An anonymous investor coined the term AON order in Mena during a financial crisis.
At that time, many investors learned about their brokerage accounts being drained. People would use their credit cards to buy stocks.
They were eventually trapped with enormous interest rates due to their inability to make payments on other obligations if they were not making money or even losing money.
The economy collapsed again
Their stock market assets lost value because there was no investment growth and few capital gains for years ahead.
Not to mention that people were still paying interest on their credit cards which bought all those stocks at inflated prices before it went downhill.
They couldn’t afford to pay anymore, so they defaulted on their obligations, leaving them with damaged credit history.
The brokerage companies where they bought their stocks had no money to give back either because all the assets were already tied up in margin calls or bankruptcy claims, right before the whole market crashed.
Most financial advisors say that if you are not ready to risk losing your capital, you should not invest it. But how can one know what is going to happen?

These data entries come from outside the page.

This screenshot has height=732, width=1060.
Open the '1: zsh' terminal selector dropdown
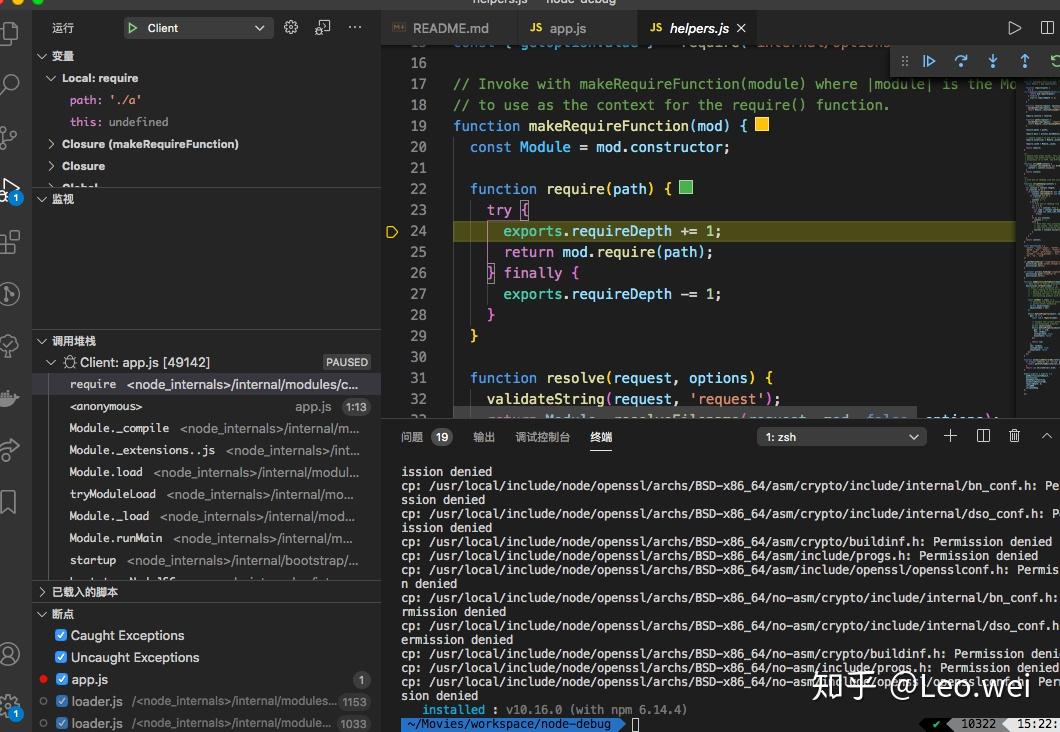pyautogui.click(x=840, y=436)
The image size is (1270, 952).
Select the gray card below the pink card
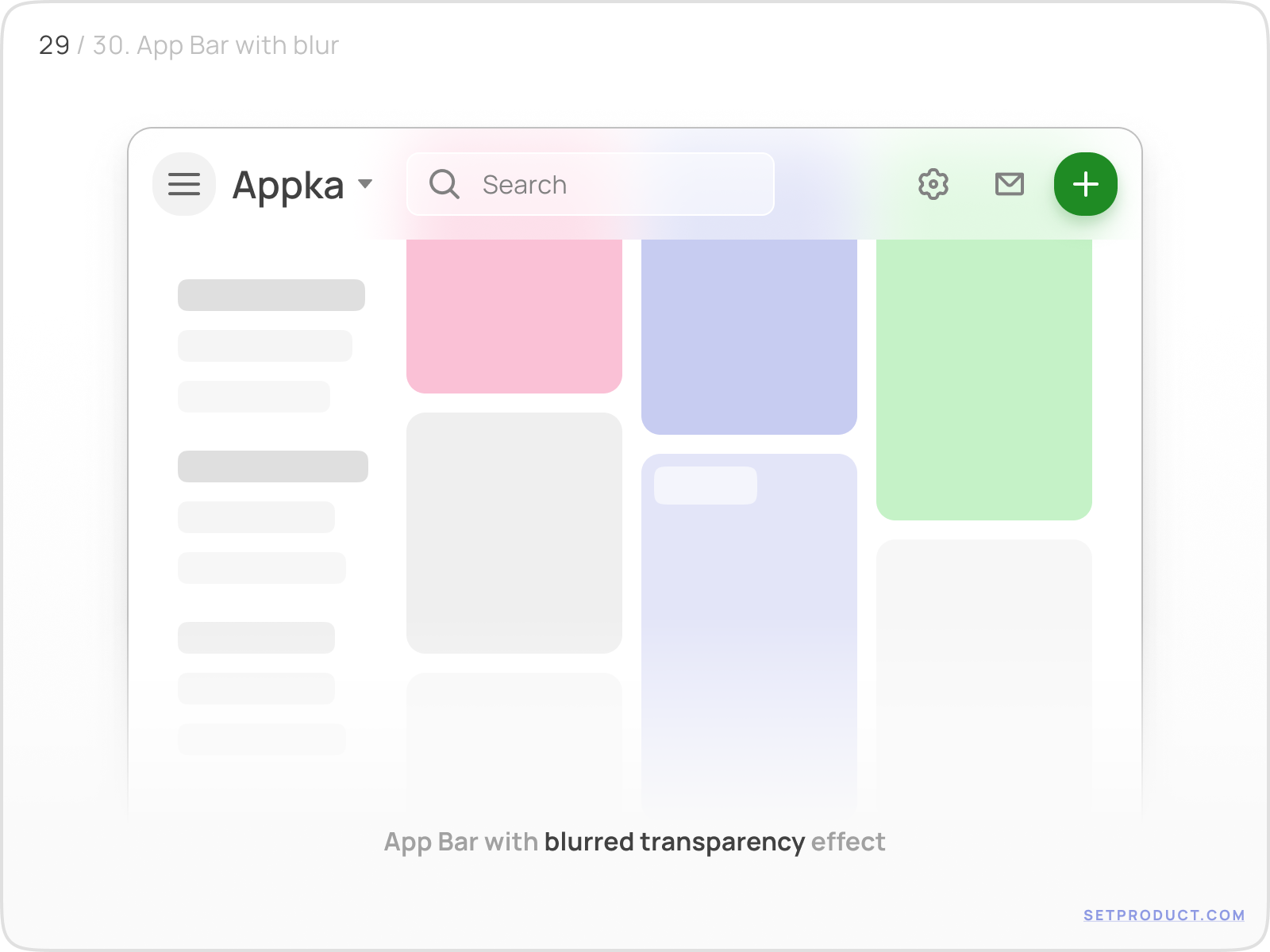(x=514, y=532)
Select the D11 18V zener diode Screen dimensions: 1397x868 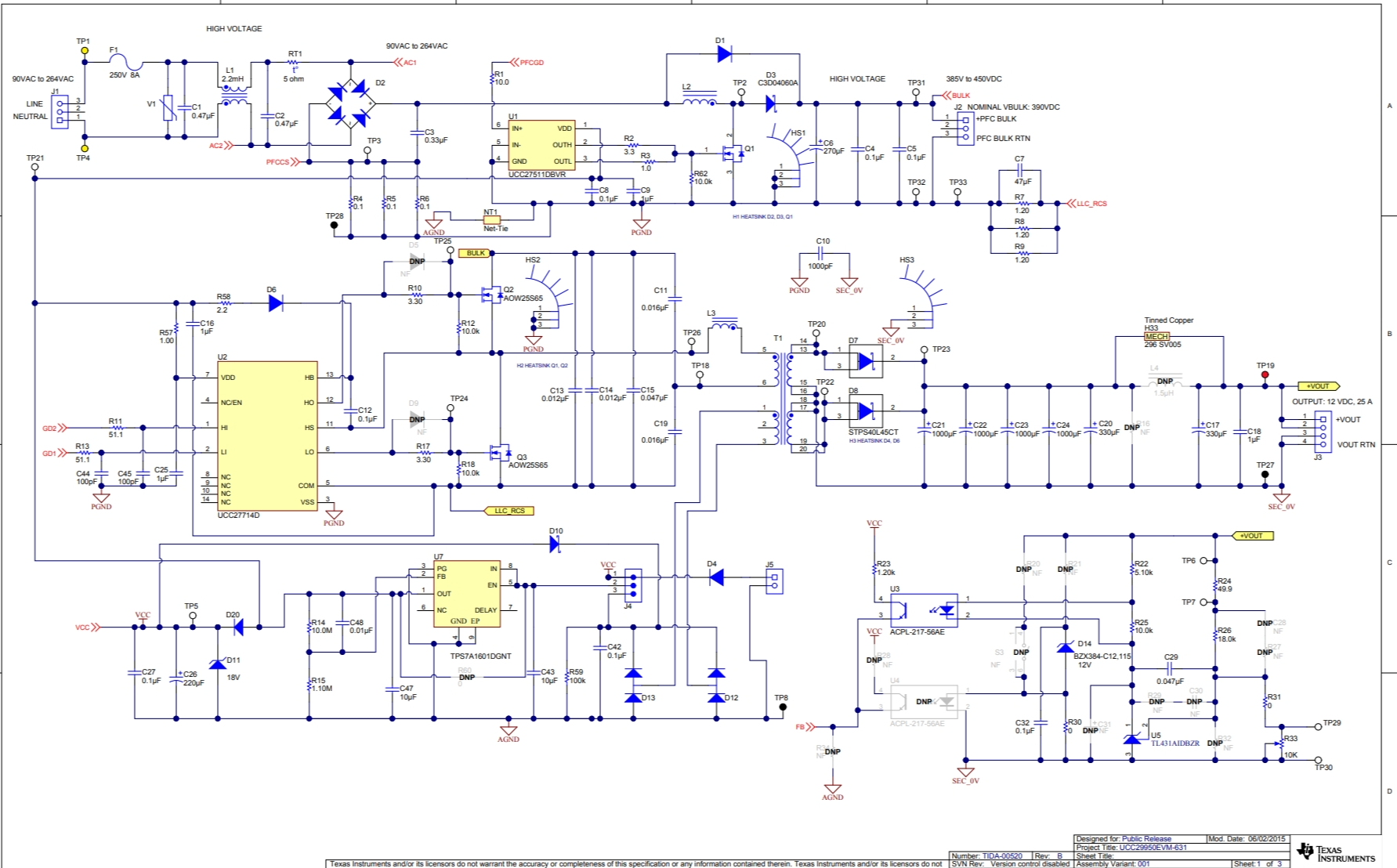218,664
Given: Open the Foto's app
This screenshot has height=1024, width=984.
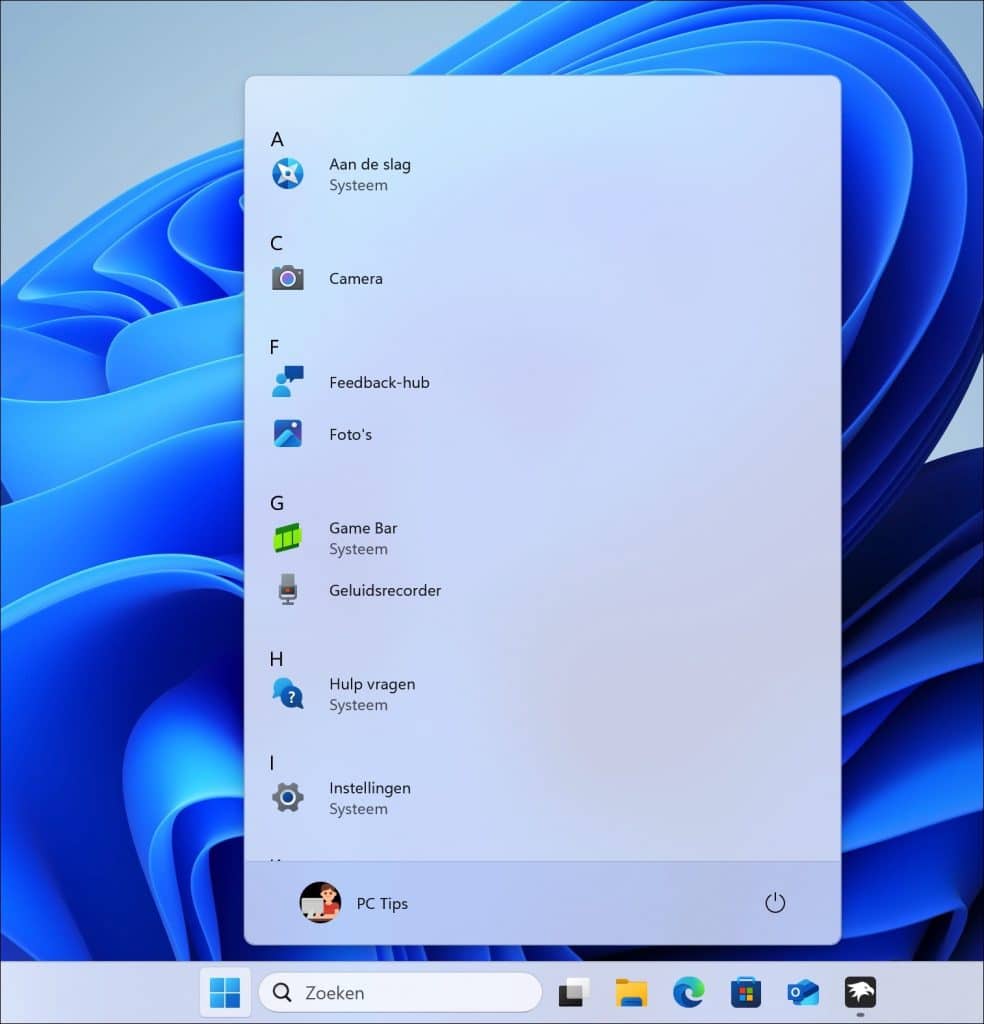Looking at the screenshot, I should click(x=350, y=434).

That is why the AON order in Mena was created.
Putting an AON order on a stock purchase meant that the investor would only buy the stock if it dropped below a specific price level during trading hours.
Otherwise, they would not buy it at all. If this condition were met, the broker would buy the shares at the specific price level.
This way, investors won’t be stuck with stocks that can no longer trade, and they will not go into debt to purchase them.
How AON works
The AON order strategy was a good one for those involved in investing during times of economic collapse.
If you put an AON order on a stock purchase, it means that if the market conditions are right, you only have to pay a certain amount for your stock; otherwise, you do not have to purchase it at all.
It is a better alternative for those who cannot risk losing their capital but want some investment growth nevertheless.
An AON order is an abbreviation for All Or None. It is a type of instruction that specifies when the trade will be completed, either entirely or not at all.
It ensures that the client only executes the trade if 100% of it can be executed at their desired price.
If even one market maker out of 20 cannot fulfil this request, the entire order will not execute and remain open until it can be filled in full (or cancelled).
The AON option should always be explained before you get too deep into your orders to make sure you understand what you agree to get yourself into.
An AON order applies under two conditions:
- When using Good-Till-Cancelled (GTC) orders
- When using “not held” markets or limit orders
The AON Order is only used when the client wants to buy or sell securities at a specific price.
It’s generally not recommended to use an AON unless the client specifically asks for it.
However, knowing what it does can help you take steps to avoid getting yourself into trouble (i.e. let them know that they should add additional instructions to ensure that every portion of their order will get filled).
It implies that if you enter a GTC order, but set the AON, then the entire GTC order will be cancelled if it cannot execute in its entirety at once.
If you place a market or limit order and specify an AON, then it will not be executed unless all quantities are available at the desired price for you to purchase or sell.
If even one market maker does not have all of the quantity that has been requested, then the entire order will remain open until either:
- You cancel your limit or stop.
- The security price moves to your target price (in which case this is a standard limit order).
- Another trade causes your limit order to become available (in which case it finally executes).